:: Data for this task
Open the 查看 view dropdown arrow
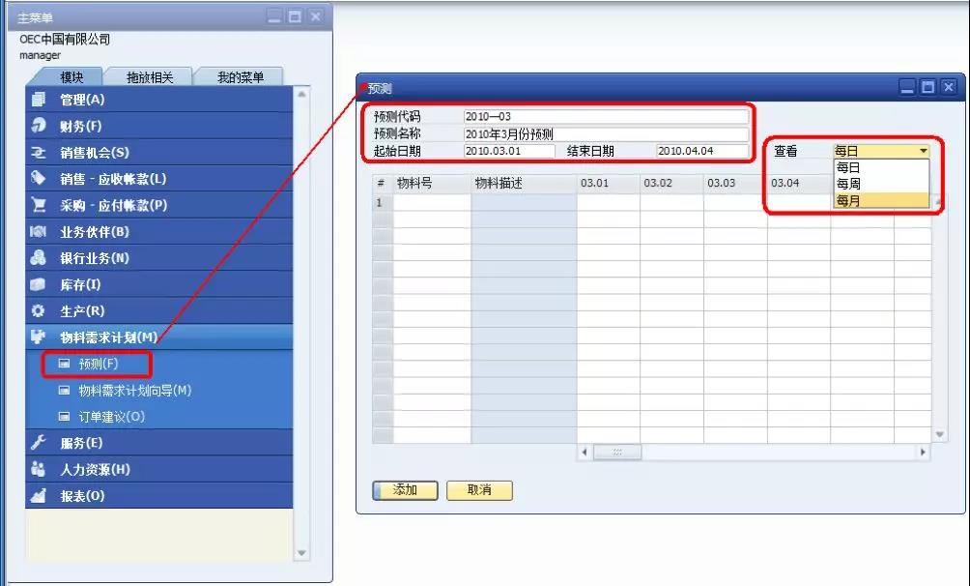[x=923, y=151]
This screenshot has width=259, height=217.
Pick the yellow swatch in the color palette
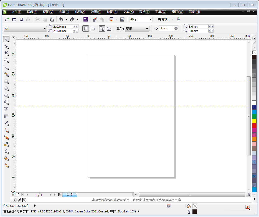[254, 121]
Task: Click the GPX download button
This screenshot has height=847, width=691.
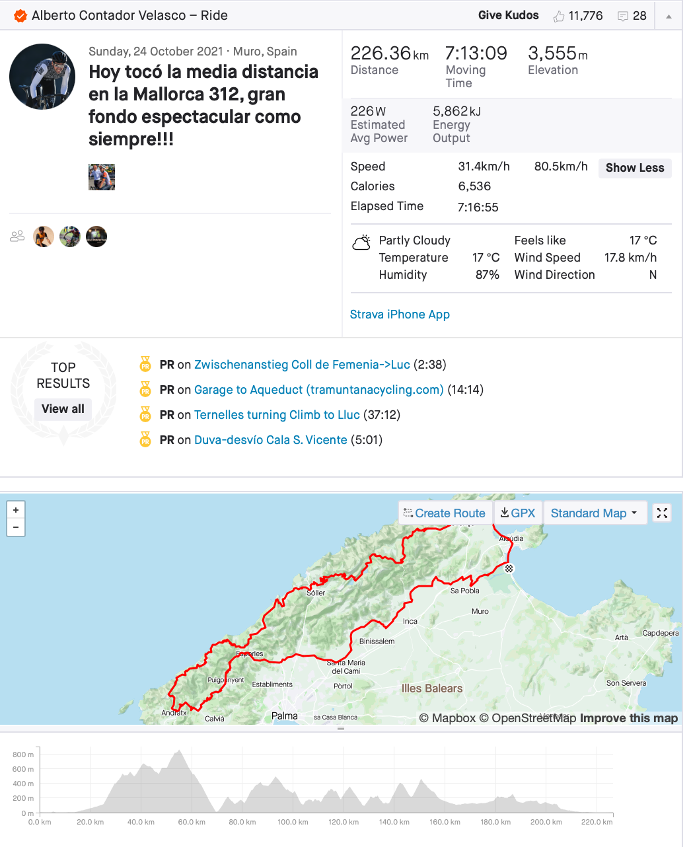Action: [x=518, y=513]
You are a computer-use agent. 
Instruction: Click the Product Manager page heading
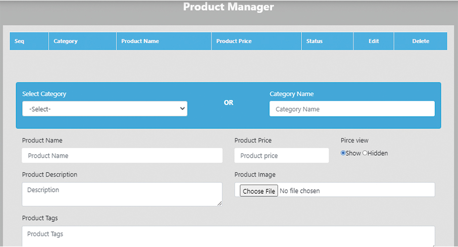coord(228,7)
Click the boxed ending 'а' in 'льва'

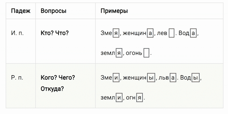173,78
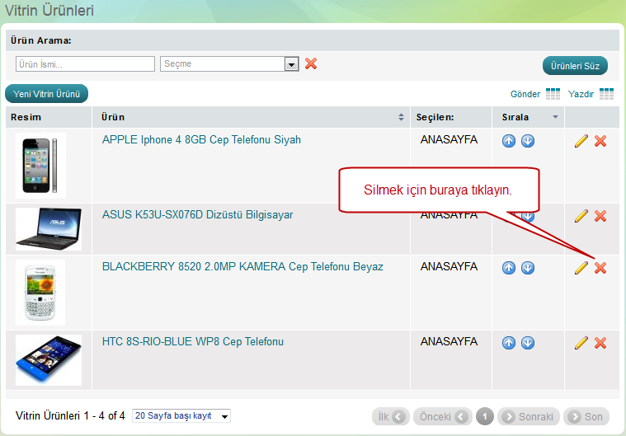Move APPLE Iphone 4 up in order
Viewport: 626px width, 436px height.
[x=509, y=141]
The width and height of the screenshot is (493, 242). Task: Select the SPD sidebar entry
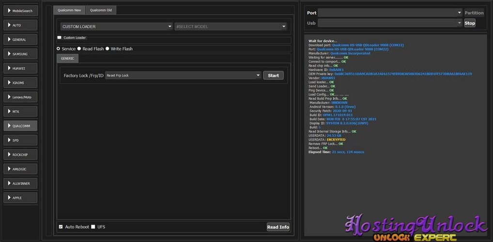click(x=20, y=140)
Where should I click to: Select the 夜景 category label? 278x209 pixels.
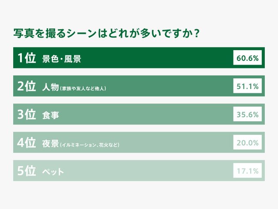(50, 143)
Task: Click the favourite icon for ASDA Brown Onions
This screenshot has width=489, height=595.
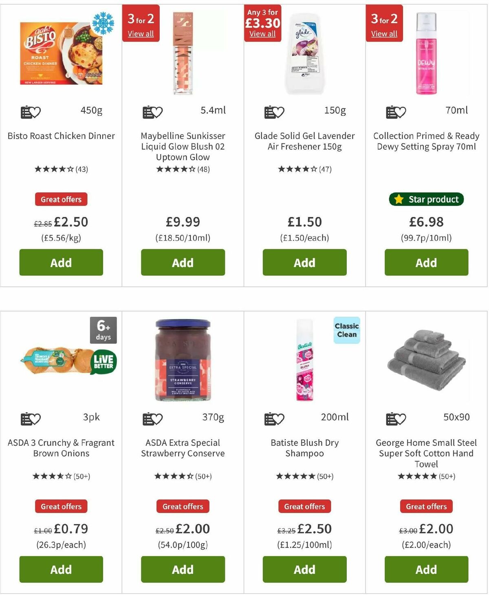Action: [x=36, y=418]

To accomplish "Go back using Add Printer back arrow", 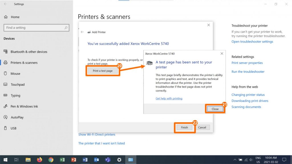I will click(82, 32).
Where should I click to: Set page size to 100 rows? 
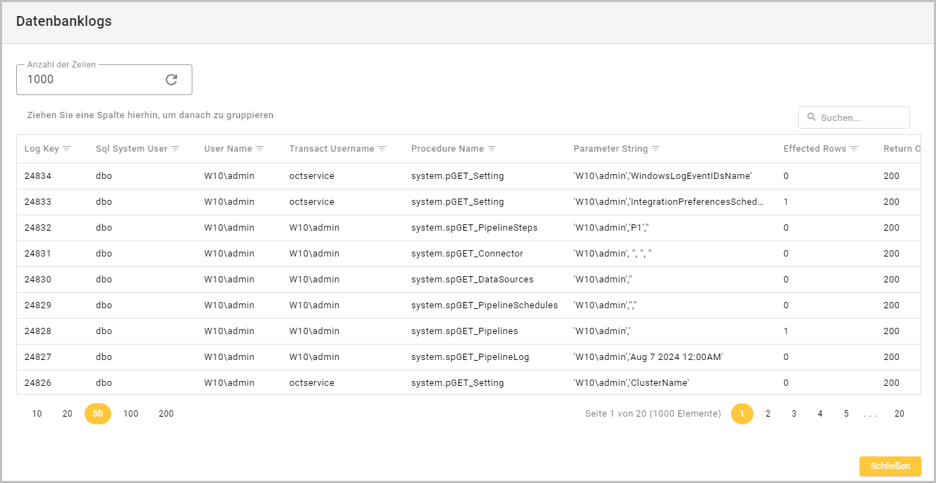(131, 414)
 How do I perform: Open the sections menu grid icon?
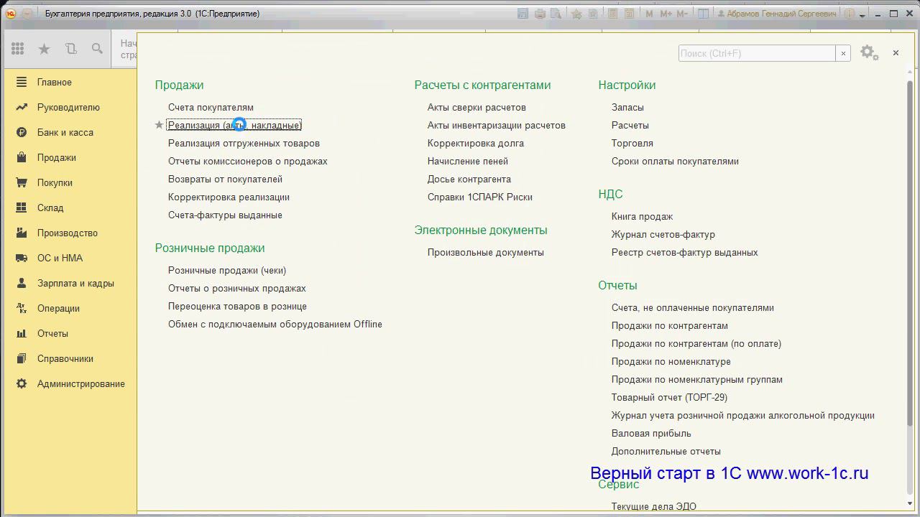(x=18, y=49)
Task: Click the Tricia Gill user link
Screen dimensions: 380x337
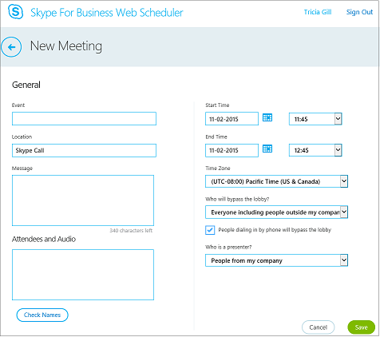Action: click(x=318, y=12)
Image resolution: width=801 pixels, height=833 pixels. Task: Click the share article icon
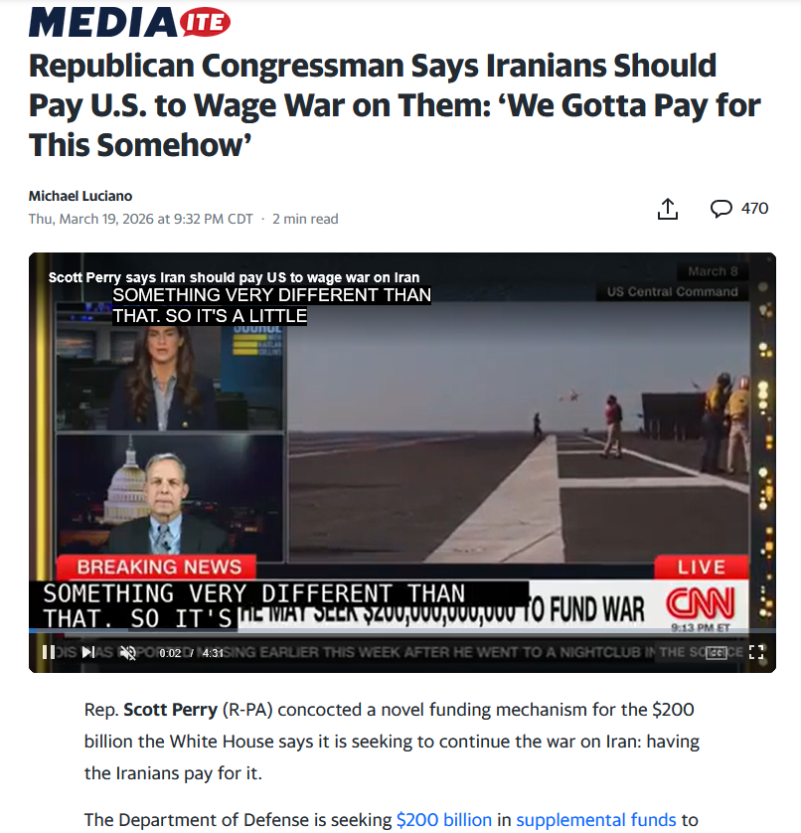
::::
→ Exercise objective
Please copy, exactly as written, the lines from the one that contains "Task: Click the Tricia Gill user link" through the end of the records, both ends included. Do not include the pictures.

→ Exercise solution
Task: Click the Tricia Gill user link
Screen dimensions: 380x337
Action: click(x=318, y=12)
Image resolution: width=801 pixels, height=833 pixels. Task: Click the share article icon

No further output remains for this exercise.